How TBWA Sydney got its mojo back

Lindsay Bennett
By Lindsay Bennett | 18 February 2019
Paul Bradbury, Matt Springate, Nista Lotus and Andy DiLallo

Ad agency TBWA is in the midst of a creative resurgence and has “got its mojo back”, said local CEO Paul Bradbury.

For TBWA Australia, 2018 was defined by big wins and big losses. It started the year losing as significant slice of its revenue in Foxtel and David Jones, but entered into 2019 with four new clients under its belt; AmazonWoolmarkSheridan and Pepsi Max.

On an international scale, under the direction of global CEO and Aussie expat Troy Rahunan, Bradbury said TBWA has been going from strength to strength. Locally, he credits the agency’s new leadership team, including chief strategy officer Matt Springate, chief creative officer Andy DiLallo and managing director Nitsa Lotus, for the creative resurgence.

“2018 was our first full year together as a leadership team and we started by losing 20% of our revenue, but we replaced that and more importantly, delivered big platform ideas for four of our major clients,” Bradbury said.

Looking at its creative output on clients such as Amazon, Woolmark, Sheridan and Pepsi Max, the agency shifted from a campaign approach to create bigger brand platforms.

The first major win for the new leadership team came after the global pitch for Woolmark. TBWA later produced a long-form content piece for the brand set in a post-apocalyptic world where Blade Runner and Dr Seuss collide.

For Amazon, it rolled out the ‘Easy A’ tagline to launch the retail giant in Australia; an idea that challenged cynicism around Amazon and exceeded targets for this market.

Following the win of Pepsi Max from Clemenger Sydney, which saw TBWA expand its remit on the Pepsi Co portfolio, the agency was tasked with reclaiming the brand’s swagger and did so by bringing in characters like Pinocchio to communicate its no sugar stance.

Finally, there was the outdoor and influencer led idea for Sheridan that saw the homeware brand explore its first brand campaign. In its first week, Sheridan’s sales soared 191% and over six weeks the company averaged a 30% uplift. See all the work below.

"These enduring platforms showcase the power of a bold idea, which is something that has been lost in the industry in recent years", Springate said.

“You'll read news articles about TV is dead, programmatic is the next big thing, AI is going to be huge, Twitter is dead. It's building this kind of anxiety within the industry at the moment,” he said.

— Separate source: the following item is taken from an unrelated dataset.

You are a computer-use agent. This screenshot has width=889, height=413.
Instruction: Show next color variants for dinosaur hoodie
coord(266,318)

“That anxiety has created this division between brand building and long-term ideas, which often relate to culture, which can be seen as traditional advertising or comms. On the other side, there’s performance marketing that is seen as innovative, but is all about efficiency and short-term uplifts.

“We think there's a role to merge those two things together. The agency landscape has become very specialist with digital agencies, performance marketing agencies and creative agencies. We think there's a role to bring those two worlds together.”

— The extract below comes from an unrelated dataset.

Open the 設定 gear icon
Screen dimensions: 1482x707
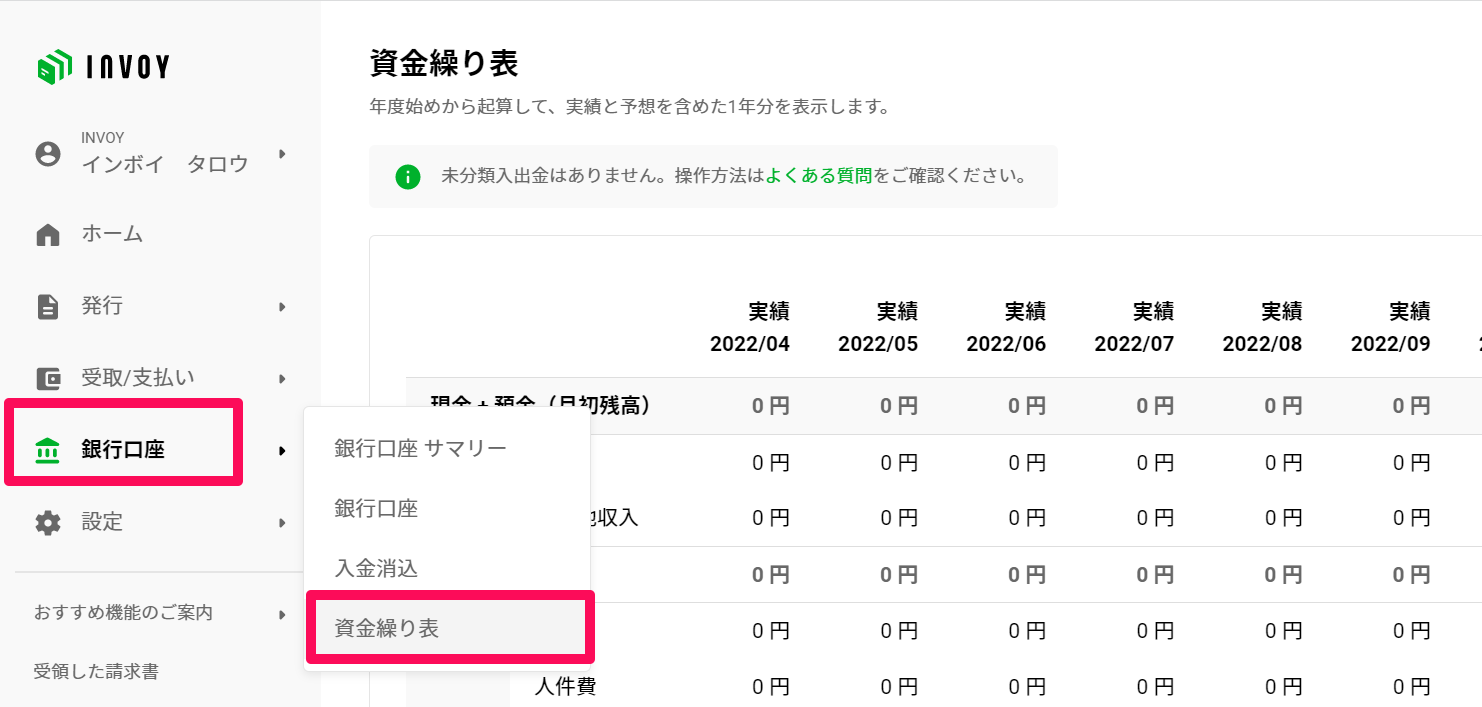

DiLallo, who joined TBWA from M&C Saatchi in 2017, said it’s this type of specialism that has diluted brands in the marketplace and clients have caught onto the crisis, now cutting their bloated agency rosters.

“It feels like more and more creativity is becoming a specialist thing now because there are so many agencies that can serve you a message at the right time and whatnot, but really, the thing that distinguishes an agency and makes it special is creativity,” he said.

“It feels like in the last year or so, we haven't seen a lot of great work coming out of Australia. There's been a lot of smart media thinking, but not necessarily delivered with impact of a great powerful idea.

“There’s no algorithm for creativity.”

Few will thrive while others won't survive

Bradbury agreed, saying there’s agencies like JWT or Ogilvy that can handle an account, but might not provide the creative or strategic X-factors.

“There are only four or five agencies in Australia right now that can deliver the X-factor,” Bradbury said.

“This agency environment or this industry is contracting. There is no doubt about it but for the good ones, there is big upside and there's big growth. We're going to continue to see mergers and we'll see a lot of average agencies close next year that just can't hold any longer.

“There will be four or five agencies that will really thrive because they put creativity first and they've always invested in world-class strategic thinking.”

As for ambitions for 2019, Lotus said the agency will continue to pitch for more business; a process which she loves as it brings the agency together.

TBWA will also continue to diversify its services, investing in more media capabilities to layer on top of its PR and production arms. It’s also tipped to open an additional internal offering later this year.

“We want to be the number one agency in effectiveness this year and I think we've got the cases to do that and we plan to be right up there with regard to creativity in those rankings and at Cannes,” Bradbury said, confidently.

“We’ve got the body work to do quite well, as well as having the clients doing well. You've got to be performing in that space to differentiate yourself from the pack."